See you that oak? Right there you shall him find.
God save you, Who redeemed all humankind.
It is quite possible that the old man is death itself. Although the old man complains a little about being so old and wishing that death would find him, it isn't proof that he is just an old man. He takes advantage of the drunken youngsters' eagerness to find death by pointing them in death's direction. Although the young men didn't quite find what they thought they were looking for, they certainly did find death. In that manner, the old man could very well be the Grim Reaper himself gathering a new group of victims.

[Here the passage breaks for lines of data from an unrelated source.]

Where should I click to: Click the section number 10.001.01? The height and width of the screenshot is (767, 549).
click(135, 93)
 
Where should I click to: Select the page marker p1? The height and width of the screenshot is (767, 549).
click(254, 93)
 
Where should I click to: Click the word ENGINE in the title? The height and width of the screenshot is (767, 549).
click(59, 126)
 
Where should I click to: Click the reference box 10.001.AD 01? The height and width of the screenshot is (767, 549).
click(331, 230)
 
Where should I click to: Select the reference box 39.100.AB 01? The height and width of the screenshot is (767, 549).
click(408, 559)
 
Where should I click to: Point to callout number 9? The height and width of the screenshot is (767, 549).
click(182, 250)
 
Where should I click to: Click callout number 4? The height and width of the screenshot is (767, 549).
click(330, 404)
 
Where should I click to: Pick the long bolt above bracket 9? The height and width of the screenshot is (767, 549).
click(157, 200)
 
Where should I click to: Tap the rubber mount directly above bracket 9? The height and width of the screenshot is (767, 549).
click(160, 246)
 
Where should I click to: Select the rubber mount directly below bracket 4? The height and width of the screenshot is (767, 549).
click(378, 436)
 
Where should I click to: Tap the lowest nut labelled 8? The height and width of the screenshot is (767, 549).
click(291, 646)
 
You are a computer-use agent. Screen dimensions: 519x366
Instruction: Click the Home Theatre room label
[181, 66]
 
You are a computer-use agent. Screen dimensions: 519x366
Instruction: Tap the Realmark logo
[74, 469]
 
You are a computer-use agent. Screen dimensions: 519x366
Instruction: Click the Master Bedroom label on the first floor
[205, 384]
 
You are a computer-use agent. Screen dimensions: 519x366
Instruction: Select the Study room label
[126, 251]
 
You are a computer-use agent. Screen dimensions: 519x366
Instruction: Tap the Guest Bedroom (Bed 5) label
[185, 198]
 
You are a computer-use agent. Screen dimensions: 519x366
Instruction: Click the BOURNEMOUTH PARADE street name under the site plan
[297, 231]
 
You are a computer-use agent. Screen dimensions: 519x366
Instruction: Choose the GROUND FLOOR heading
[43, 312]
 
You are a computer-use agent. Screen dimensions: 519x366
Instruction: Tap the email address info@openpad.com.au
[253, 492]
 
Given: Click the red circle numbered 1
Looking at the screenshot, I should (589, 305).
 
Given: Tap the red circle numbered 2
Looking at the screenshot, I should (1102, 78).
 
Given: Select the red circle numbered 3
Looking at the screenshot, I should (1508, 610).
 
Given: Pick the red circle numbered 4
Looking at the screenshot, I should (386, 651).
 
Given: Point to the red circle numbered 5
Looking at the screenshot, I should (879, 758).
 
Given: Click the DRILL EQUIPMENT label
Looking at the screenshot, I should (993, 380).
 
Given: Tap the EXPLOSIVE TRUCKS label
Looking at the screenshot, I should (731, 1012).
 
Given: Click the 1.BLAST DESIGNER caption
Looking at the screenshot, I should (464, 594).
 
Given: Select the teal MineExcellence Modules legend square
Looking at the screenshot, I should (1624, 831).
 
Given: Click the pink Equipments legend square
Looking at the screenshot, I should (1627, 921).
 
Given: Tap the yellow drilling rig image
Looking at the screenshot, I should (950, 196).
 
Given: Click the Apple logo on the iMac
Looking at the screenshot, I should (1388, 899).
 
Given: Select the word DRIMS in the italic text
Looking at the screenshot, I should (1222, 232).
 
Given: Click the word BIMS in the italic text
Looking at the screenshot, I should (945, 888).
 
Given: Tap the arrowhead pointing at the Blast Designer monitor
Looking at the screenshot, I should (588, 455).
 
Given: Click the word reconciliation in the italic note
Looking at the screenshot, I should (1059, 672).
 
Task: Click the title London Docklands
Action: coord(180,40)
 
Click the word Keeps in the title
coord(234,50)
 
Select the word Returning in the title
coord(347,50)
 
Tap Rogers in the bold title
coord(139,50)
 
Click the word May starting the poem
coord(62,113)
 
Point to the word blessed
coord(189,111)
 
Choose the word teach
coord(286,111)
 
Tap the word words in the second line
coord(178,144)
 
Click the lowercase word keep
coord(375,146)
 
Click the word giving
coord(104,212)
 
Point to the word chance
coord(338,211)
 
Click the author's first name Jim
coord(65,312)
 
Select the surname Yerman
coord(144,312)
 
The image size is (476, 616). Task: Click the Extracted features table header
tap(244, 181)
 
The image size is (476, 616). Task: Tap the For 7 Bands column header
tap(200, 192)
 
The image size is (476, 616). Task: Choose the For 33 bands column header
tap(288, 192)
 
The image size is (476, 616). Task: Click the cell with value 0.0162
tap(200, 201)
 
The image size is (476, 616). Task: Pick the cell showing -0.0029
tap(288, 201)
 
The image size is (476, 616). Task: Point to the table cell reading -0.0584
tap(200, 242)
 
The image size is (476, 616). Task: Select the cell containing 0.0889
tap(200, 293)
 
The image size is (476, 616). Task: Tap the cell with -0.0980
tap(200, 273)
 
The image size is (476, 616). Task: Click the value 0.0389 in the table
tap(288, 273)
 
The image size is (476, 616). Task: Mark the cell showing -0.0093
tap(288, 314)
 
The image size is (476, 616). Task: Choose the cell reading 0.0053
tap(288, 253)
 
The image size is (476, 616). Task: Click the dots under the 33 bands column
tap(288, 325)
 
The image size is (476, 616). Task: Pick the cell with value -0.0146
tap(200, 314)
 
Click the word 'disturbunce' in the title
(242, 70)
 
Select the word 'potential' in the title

Literary critics cannot agree on the identity of the old man, but there are several possibilities of who this mysterious character may be. First, it's possible that he is Death itself. When the old man creates the comparison of Death as a mother, it suggests that death should not be viewed as a frightening thought - instead, death provides comfort and respite from suffering. He also seems to know more than he should: he says to the men, "When you are old -- if you should live til then." He foreshadows the upcoming deaths of the young men.
Another possibility is that the man is an angel of death, a sort of precursor to an upcoming demise. This would also explain the comforting view of death and how the character seems to know future events.
A final, more literal possibility is that the man simple is just an old man who is wise and sees the men for what they are -- selfish. The identity really isn't important: what matters is that this man is the catalyst for the men finding the gold under the tree, which leads to their deaths through their own selfishness and greed.